Scientists have created miniature robots that successfully replicate the behavior of a colony of moving ants.
Researchers from the New Jersey Institute of Technology and the Research Centre on Animal Cognition sought to learn how ants orient themselves when part of a moving group, traveling complex paths from nests to food supplies. To do so, they created a group of sugar-cube- sized robots called "Alices" that left light trails, detectable with light sensors akin to an ant's antennae. Ants normally orient themselves by leaving chemical pheromone trails. The researchers focused their study on Argentine ants.
They theorized that the success of the ants' foraging was due to instinctive behavior, rather than individual calculations. They tested the theory by comparing real ants with the robotic ones. About 500 ants were deprived of food for two days, then let loose in a maze carved into a plastic board. The researchers observed how the ants acted as they scrambled toward a cotton ball soaked in a sugar solution at the opposite end of the maze.
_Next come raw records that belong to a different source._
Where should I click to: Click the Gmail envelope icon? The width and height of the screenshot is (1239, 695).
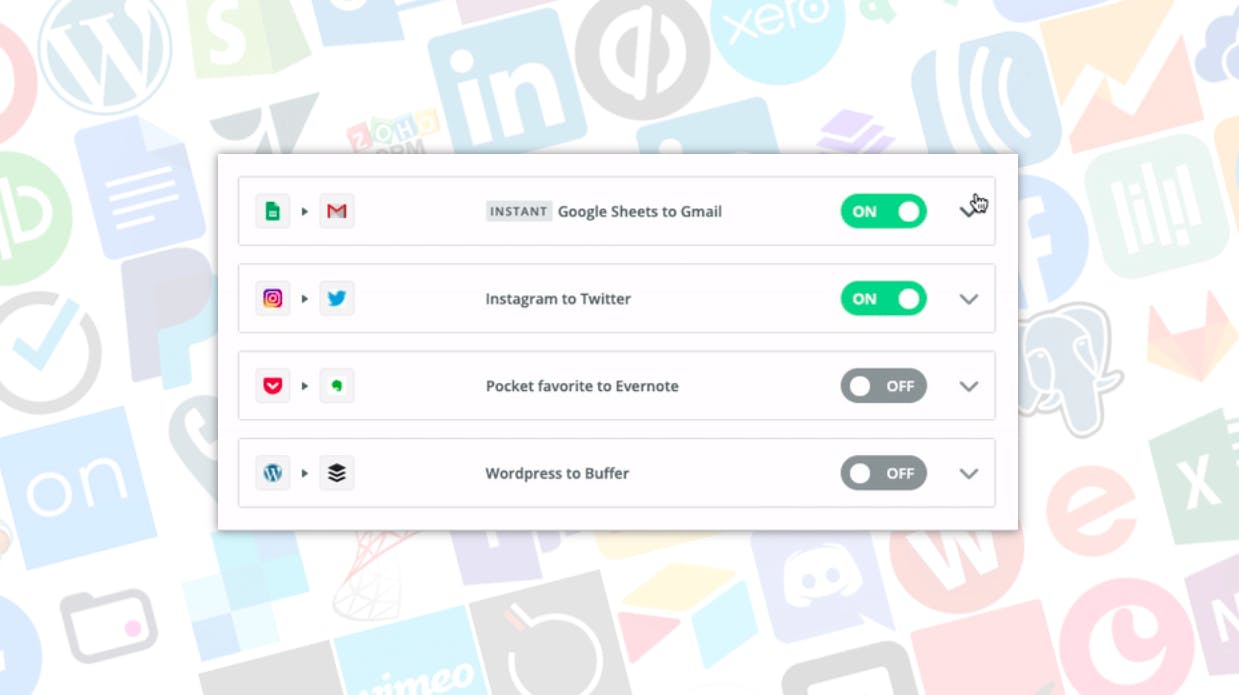337,211
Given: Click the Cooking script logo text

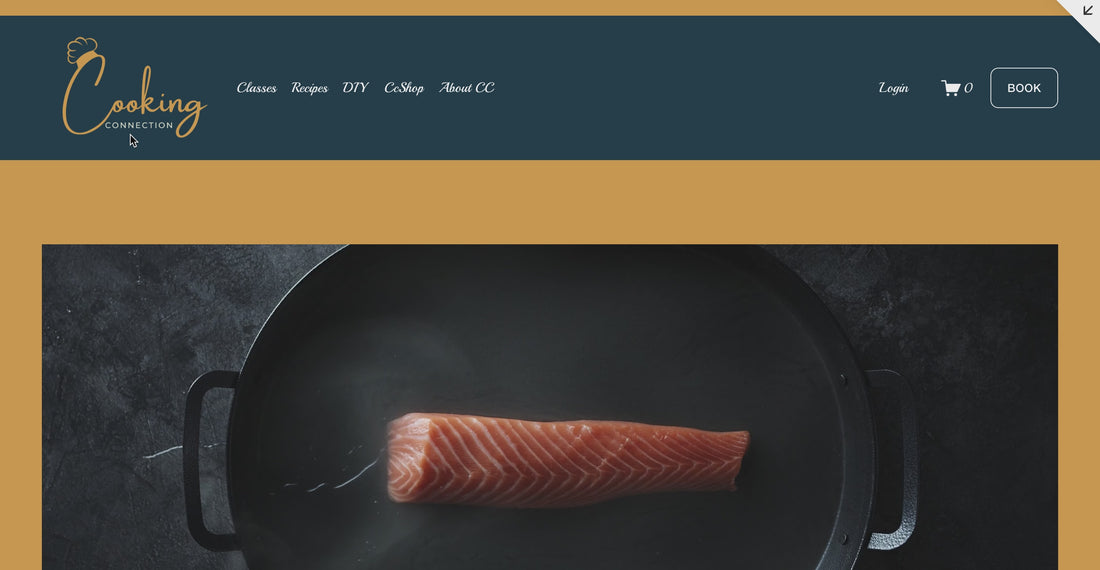Looking at the screenshot, I should (135, 97).

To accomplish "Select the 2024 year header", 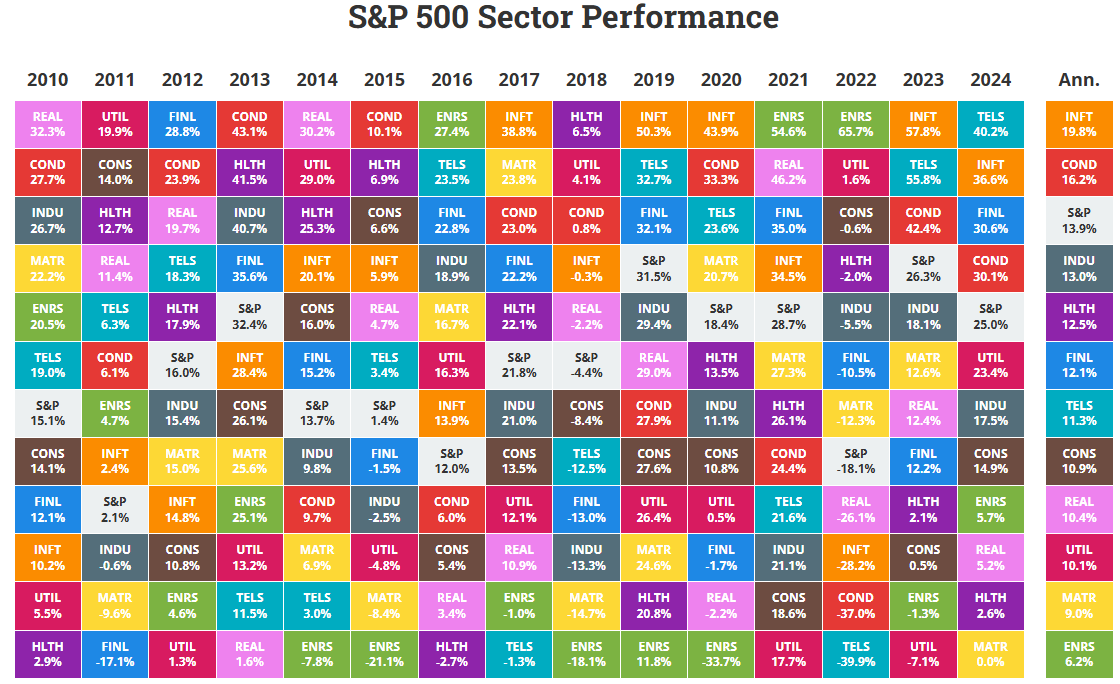I will click(x=990, y=80).
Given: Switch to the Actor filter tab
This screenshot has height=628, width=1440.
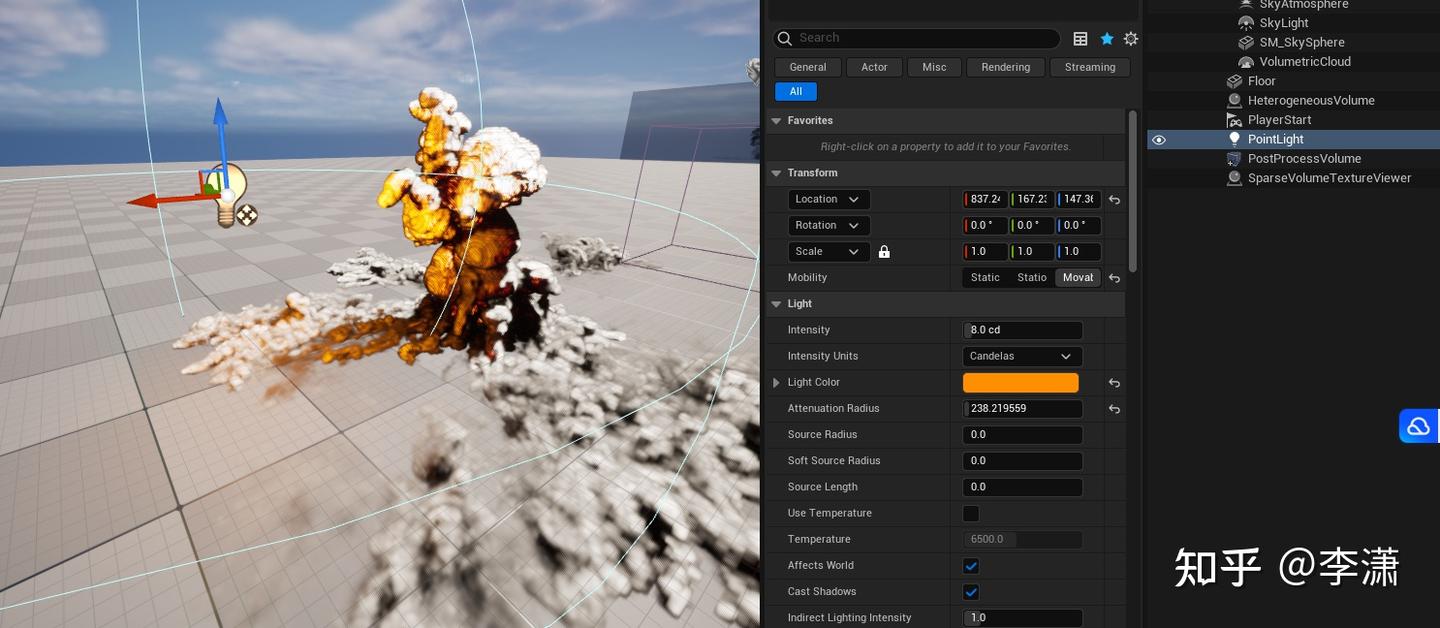Looking at the screenshot, I should pyautogui.click(x=874, y=67).
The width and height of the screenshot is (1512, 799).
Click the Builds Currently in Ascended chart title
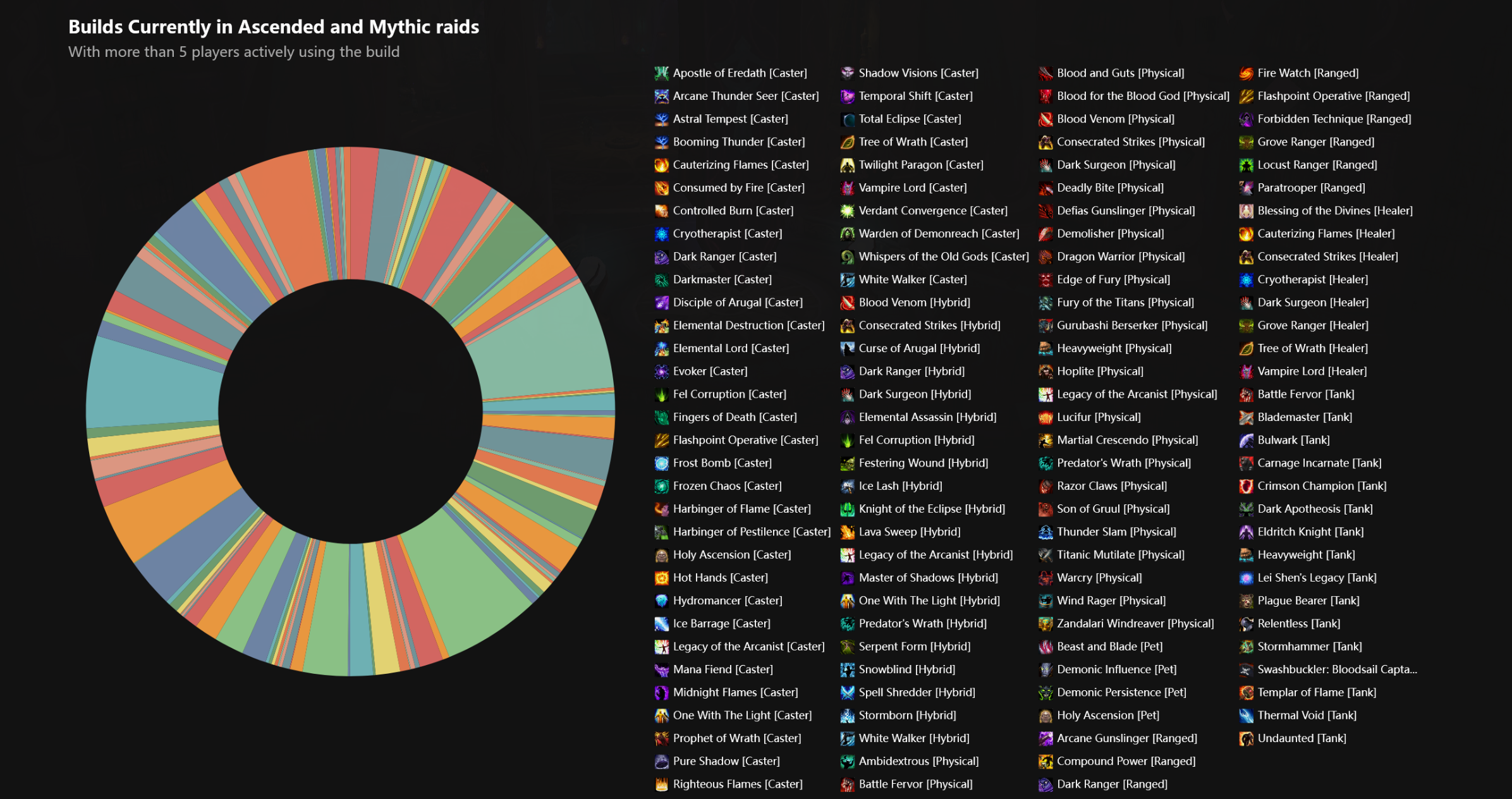274,27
The robots were programmed to move like real ants and came with two Swatch watch motors and four small wheels. They could get up to about eight feet per minute, which is about four times the speed of a real ant. Once in a cardboard maze, they followed lights that mimicked pheromone intensity. After repeating the two experiments several times, the researchers found that the routes and rates of success were very similar, though the robots did tend to find shorter routes.
"This research suggests that efficient navigation and foraging can be achieved with minimal cognitive abilities in ants," says lead author Simon Garnier. "It also shows that the geometry of transport networks plays a critical role in the flow of information and material in ant as well as in human societies."
The study was published on Thursday March 28 in the journal PLOS Computational Biology.